Two Swedish citizens are suspected in connection with last week’s explosion at the Danish Tax Agency. One of the two is in police custody.

Denmark suspects two Swedes over explosion at tax authority
Copenhagen Police superintendent Jørgen Bergen Skov addresses the press. Photo: Philip Davali / Ritzau Scanpix

Copenhagen Police superintendent Jørgen Bergen Skov confirmed the arrests to press on Wednesday morning.

“Both individuals are suspected of carrying out the detonation at the Tax Agency,” Skov said.

One man, aged 22, was arrested in Swedish city Malmö on Tuesday and will be extradited to Denmark. Once he reaches Copenhagen he will appear for preliminary court proceedings, which the prosecution will request take place behind closed doors.

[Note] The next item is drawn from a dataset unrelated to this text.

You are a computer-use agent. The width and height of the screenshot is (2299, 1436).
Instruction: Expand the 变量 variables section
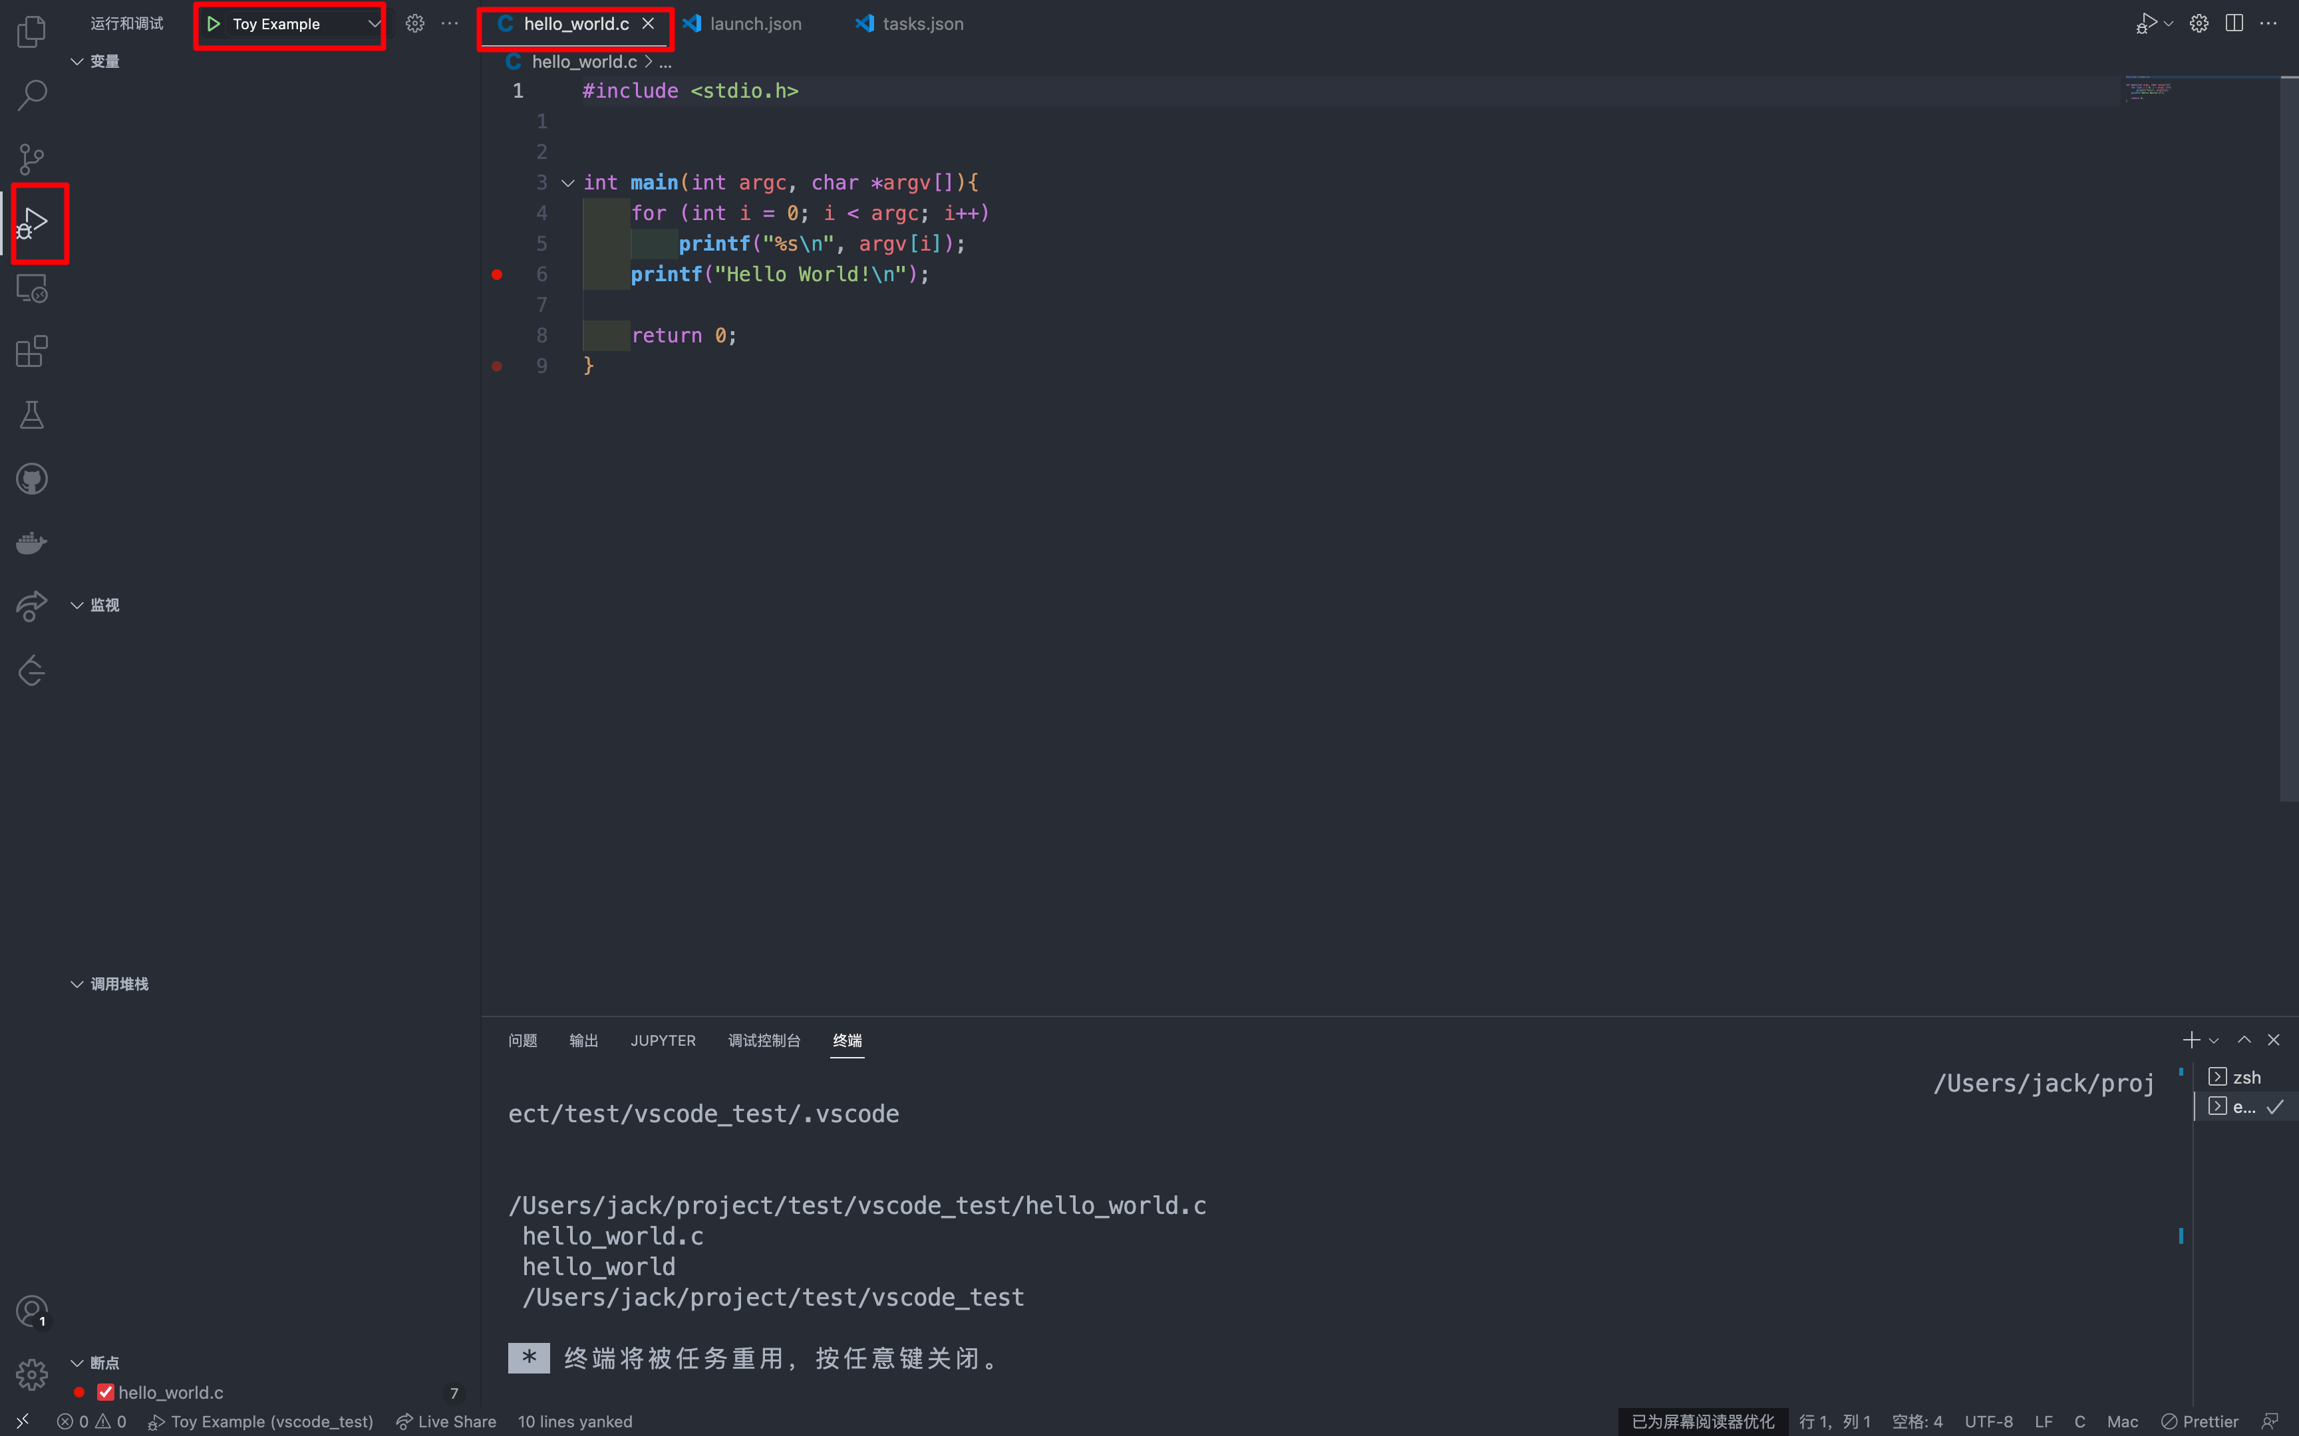(x=103, y=61)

Swedish newspaper Kvällsposten reports the 22-year-old has no previous criminal convictions in the country.

The second man, a 23-year-old, is yet to be detained but an international arrest warrant for him has been issued, Skov said.

“During the night, we also searched several addresses in Sweden. We hereby confiscated what we believe to be a car used by the suspects,” he said.

“We have one suspect on the loose, which means we must be careful about what we say, out of consideration for the investigation,” he added.

The superintendent did not add any detail about how police were able to connect the two individuals to the August 6th explosion.

Skov also stressed that police do not believe the tax authority blast to be connected to a similar incident at a police station in Copenhagen’s Nørrebro neighbourhood in the early hours of Saturday.

“There is nothing to suggest (a connection),” he said.